Count the lines below that contain the string "Proceedings", matching case exactly, and give only that number.

◆ MATERIAL FOR THE TASK
((
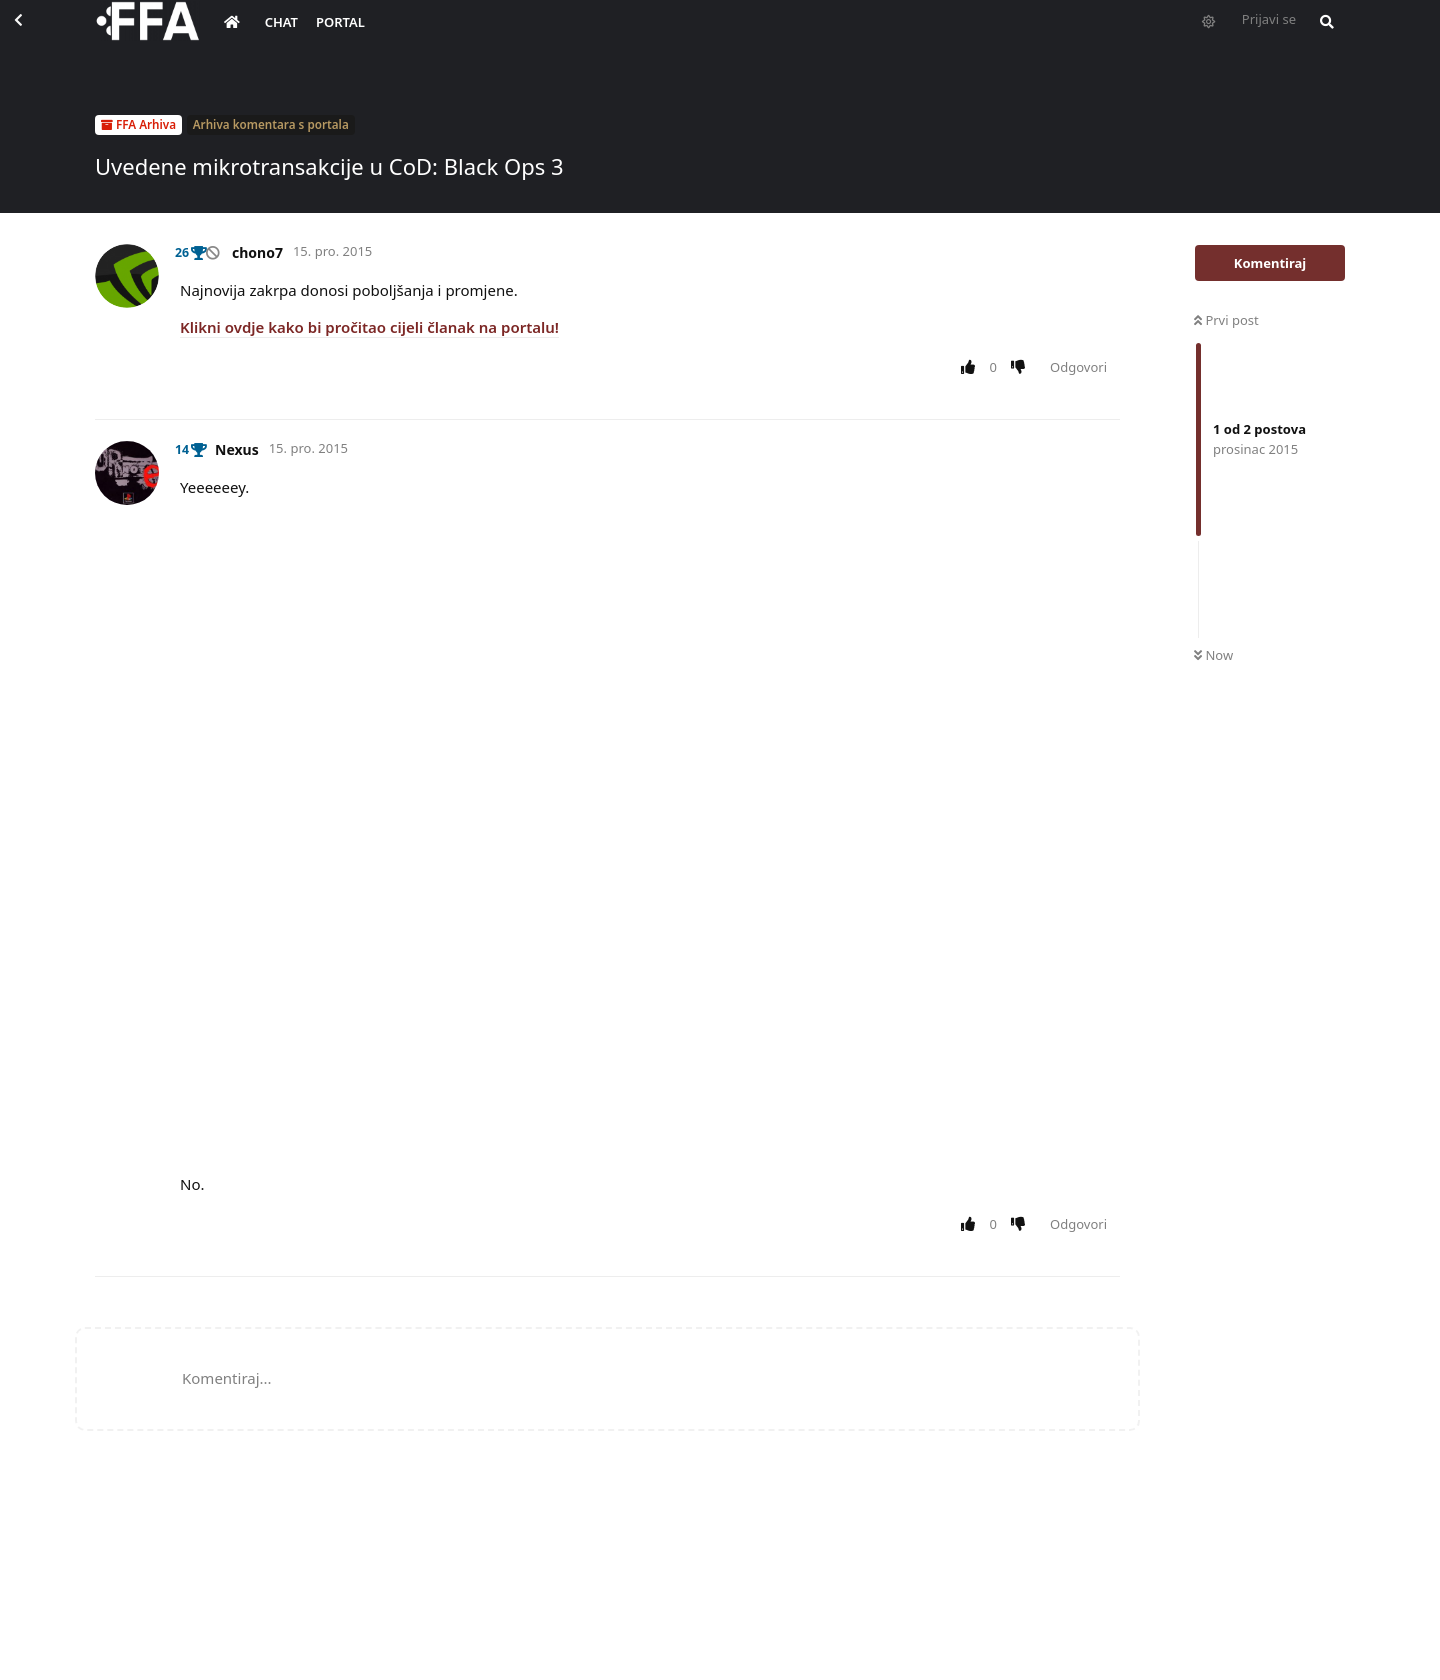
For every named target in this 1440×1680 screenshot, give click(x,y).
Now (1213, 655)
))
((
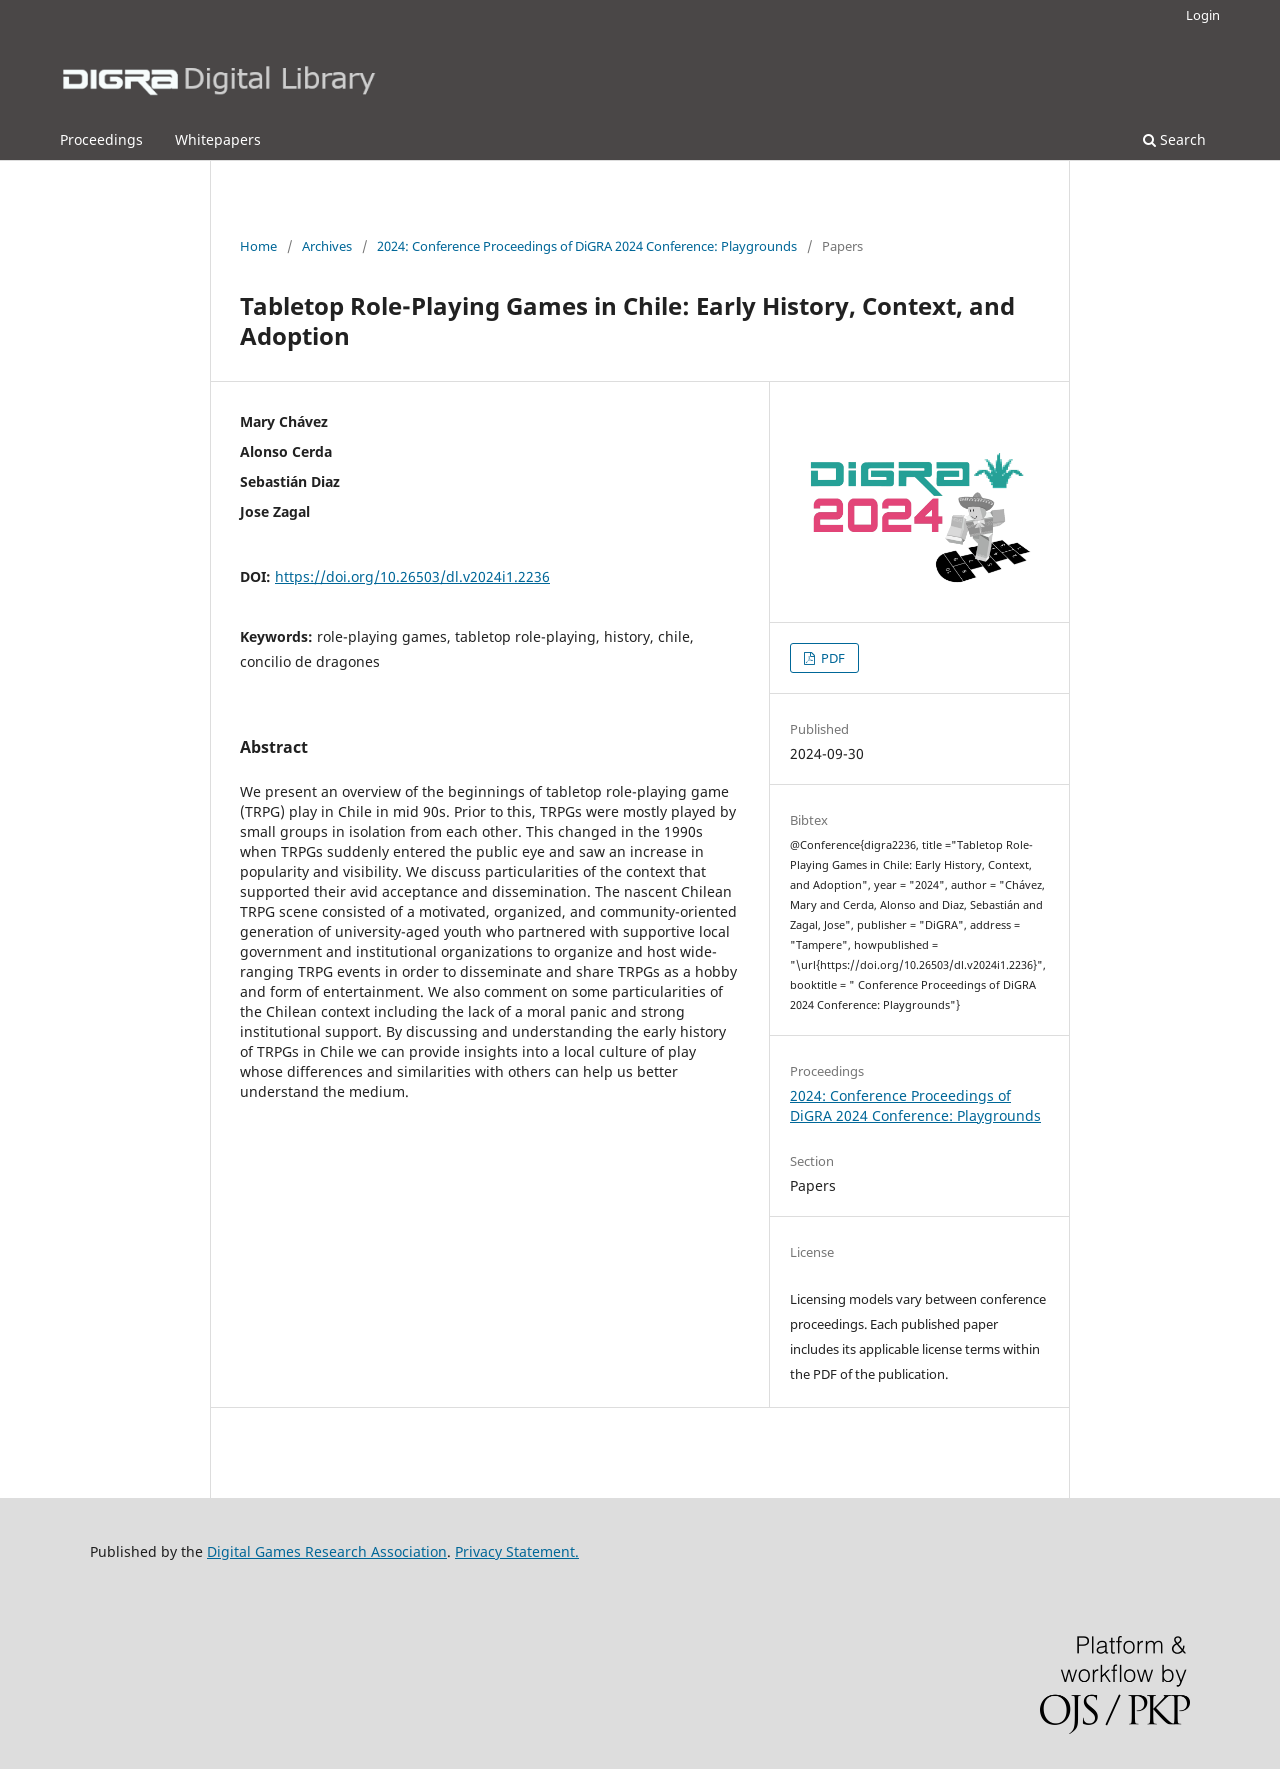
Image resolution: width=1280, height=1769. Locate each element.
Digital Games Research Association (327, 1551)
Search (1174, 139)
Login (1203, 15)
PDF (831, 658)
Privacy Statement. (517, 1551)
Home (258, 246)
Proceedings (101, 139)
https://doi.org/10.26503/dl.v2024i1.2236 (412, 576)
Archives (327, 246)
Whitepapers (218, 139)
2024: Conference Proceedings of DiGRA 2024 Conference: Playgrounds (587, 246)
))
◆ COMPLETE ANSWER
2